La collaborazione tra gli studi di settore e la vita dei Comuni, infatti, si fa sempre più stretta. Anche in virtù del piano di microzonazione sismica di primo livello, un sistema di analisi del territorio avviato in numerosi Comuni della provincia in collaborazione con Unict dopo i terremoti del 2002, i cui risultati sono pubblicati anche in un portale online. Secondo la nuova normativa, le amministrazioni «che hanno aderito al progetto hanno l’obbligo di attuare quanto previsto dai risultati della microzonazione sismica e di applicarli nella redazione del nuovo prg». Le difficoltà, oltre che economiche e di sensibilità rispetto al tema, sono numerose. «Stiamo esplorando il sottosuolo: dobbiamo mettere in condizione i progettisti di dimensionare le strutture in relazione ai siti in cui ricadranno.
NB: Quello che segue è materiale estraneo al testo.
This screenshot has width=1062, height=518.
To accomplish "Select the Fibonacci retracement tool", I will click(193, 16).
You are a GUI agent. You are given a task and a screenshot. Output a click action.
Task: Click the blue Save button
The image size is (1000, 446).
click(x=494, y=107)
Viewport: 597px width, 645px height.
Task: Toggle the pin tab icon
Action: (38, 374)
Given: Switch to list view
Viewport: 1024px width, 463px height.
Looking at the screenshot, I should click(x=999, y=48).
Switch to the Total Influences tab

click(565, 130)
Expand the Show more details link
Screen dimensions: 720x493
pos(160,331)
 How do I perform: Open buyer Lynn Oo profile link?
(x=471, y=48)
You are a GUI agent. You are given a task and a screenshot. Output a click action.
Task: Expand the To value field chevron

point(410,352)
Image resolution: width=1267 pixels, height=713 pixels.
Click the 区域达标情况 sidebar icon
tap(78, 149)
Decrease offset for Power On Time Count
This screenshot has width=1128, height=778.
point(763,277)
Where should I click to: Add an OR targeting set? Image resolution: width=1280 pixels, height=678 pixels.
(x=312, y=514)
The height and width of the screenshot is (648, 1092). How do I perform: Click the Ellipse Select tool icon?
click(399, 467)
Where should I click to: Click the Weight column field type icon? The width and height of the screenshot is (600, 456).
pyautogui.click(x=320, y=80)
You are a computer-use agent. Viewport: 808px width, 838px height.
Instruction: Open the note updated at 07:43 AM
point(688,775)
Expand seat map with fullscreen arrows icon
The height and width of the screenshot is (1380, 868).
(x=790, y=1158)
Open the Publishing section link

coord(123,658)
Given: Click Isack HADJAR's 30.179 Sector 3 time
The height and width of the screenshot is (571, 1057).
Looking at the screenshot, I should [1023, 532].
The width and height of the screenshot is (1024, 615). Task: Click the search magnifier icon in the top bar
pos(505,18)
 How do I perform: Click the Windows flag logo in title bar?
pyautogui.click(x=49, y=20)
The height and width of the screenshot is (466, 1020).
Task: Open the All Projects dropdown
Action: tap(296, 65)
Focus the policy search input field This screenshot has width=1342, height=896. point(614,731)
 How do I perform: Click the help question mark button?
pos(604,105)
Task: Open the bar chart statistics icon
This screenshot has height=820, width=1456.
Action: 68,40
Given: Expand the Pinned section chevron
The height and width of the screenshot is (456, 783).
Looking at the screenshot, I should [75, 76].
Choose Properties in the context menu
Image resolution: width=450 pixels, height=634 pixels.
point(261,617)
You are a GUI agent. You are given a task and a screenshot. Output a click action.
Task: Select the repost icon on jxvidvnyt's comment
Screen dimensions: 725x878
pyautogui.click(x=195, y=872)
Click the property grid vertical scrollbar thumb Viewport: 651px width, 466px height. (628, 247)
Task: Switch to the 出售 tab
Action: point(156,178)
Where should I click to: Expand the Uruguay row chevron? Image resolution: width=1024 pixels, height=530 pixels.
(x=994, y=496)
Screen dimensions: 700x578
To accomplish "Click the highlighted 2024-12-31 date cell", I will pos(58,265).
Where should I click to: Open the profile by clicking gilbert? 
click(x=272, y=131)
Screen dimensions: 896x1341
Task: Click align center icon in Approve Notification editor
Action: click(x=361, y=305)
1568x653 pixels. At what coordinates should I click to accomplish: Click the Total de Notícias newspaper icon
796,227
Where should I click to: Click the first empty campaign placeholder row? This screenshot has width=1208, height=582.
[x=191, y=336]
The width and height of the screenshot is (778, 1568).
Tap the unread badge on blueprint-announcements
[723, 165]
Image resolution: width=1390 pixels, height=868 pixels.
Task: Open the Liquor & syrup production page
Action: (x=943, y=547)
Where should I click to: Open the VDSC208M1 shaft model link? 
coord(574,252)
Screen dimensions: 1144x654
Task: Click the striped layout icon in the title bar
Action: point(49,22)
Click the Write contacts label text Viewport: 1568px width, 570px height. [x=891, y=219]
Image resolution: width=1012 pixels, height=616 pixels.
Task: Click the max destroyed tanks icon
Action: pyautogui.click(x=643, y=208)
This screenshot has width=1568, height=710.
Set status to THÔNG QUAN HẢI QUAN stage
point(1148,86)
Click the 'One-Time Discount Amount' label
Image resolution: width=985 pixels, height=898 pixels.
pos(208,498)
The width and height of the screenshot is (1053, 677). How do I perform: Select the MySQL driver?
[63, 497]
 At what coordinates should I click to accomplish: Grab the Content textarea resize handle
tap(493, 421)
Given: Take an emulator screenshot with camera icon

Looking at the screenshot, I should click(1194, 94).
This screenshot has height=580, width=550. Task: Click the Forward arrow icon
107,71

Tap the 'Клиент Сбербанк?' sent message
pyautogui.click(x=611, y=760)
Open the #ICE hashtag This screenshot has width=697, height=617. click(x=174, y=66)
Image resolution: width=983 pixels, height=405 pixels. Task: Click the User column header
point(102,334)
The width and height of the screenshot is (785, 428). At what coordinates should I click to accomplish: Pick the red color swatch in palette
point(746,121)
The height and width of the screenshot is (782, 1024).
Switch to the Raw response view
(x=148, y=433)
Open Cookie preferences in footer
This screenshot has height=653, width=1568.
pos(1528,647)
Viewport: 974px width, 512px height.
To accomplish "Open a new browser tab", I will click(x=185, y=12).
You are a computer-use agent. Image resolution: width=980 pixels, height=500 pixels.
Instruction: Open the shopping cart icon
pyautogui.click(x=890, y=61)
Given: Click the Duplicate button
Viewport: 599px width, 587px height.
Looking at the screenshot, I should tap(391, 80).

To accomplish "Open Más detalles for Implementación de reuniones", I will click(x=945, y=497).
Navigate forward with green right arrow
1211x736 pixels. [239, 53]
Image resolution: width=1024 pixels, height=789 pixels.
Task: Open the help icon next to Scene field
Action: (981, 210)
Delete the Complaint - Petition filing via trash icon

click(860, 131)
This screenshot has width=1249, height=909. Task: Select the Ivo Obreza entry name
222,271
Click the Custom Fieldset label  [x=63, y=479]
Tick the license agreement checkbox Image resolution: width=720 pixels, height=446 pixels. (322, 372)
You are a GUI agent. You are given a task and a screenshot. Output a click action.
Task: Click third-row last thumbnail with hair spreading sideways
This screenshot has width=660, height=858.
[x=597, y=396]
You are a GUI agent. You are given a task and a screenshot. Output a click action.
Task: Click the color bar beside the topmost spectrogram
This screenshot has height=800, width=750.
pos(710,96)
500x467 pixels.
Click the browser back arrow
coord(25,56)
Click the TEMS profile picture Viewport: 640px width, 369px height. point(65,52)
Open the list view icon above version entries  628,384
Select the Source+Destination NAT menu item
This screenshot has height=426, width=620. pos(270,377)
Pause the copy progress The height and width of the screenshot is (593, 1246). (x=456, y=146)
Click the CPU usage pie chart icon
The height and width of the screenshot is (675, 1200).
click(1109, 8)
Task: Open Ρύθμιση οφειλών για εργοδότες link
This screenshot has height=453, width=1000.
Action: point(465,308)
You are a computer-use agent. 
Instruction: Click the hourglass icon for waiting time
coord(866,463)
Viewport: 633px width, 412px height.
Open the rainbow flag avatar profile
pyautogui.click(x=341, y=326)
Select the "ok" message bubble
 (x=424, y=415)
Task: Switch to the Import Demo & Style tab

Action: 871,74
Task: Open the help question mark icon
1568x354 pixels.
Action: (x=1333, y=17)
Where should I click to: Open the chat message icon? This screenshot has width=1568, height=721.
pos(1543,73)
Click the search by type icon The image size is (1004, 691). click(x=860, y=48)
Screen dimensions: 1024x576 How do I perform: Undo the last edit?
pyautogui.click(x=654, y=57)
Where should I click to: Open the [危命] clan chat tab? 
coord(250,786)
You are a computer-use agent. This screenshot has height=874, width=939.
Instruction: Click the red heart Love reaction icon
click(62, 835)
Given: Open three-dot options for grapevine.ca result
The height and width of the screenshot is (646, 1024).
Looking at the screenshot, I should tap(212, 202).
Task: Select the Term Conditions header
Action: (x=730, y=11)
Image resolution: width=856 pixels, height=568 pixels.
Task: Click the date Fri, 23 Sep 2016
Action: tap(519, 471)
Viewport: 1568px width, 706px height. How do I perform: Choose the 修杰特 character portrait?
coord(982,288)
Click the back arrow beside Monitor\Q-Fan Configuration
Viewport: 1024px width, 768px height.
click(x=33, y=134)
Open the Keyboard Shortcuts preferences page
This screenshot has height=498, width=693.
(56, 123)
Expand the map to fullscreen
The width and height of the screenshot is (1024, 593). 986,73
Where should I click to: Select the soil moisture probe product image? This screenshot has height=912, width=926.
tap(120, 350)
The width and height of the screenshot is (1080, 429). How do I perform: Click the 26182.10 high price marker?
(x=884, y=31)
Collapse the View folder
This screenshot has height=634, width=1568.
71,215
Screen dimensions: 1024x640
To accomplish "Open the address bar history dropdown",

Ma stiamo lavorando su qualcosa che non vediamo e inoltre dobbiamo occuparci anche del recupero delle strutture esistenti – precisa Imposa – Un percorso che andrebbe fatto successivamente, nell’ottica di abbassare il livello di pericolosità sismica e di vulnerabilità degli edifici».
Quello di San Gregorio, il cui sindaco ha firmato la scorsa estate il protocollo con l’ateneo di Catania, è uno dei rari casi positivi. «Per di più l’amministrazione comunale ha destinato dei fondi per questo studio, finalizzati alla realizzazione di quelli che chiamiamo monumenti, cioè i pozzetti all’interno dei quali saranno cementati dei supporti in acciaio, che sosterranno gli strumenti di misura», descrive De Guidi. A breve – l’appalto è già stato aggiudicato – dovrà cominciare la realizzazione di questi pozzetti, «poi potrà iniziare la fase di monitoraggio strumentale». Lo studio del team sarà utile nel caso in verifichino eventi sismici causati dalle importanti strutture tettoniche che bordano la costa jonica. «Speriamo di no – premette Giorgio De Guidi – ma se dovesse verificarsi un evento, sapremmo il prima e il dopo. Conosceremmo l’intera storia del territorio». Anche perché, dal punto di vista economico, le risorse impegnate non sono proibitive: i due docenti metteranno a disposizione le strumentazioni e si occuperanno, insieme ai loro collaboratori, dei processi di acquisizione, elaborazione e interpretazione dei dati. dei dati. Quella sangregorese è un faglia abbastanza comune, «sono numerosi i centri abitati etnei interessati dalla presenza di faglie. «La faglia di San Gregorio rappresenta un laboratorio naturale per la realizzazione di modelli sperimentali», concludono gli esperti.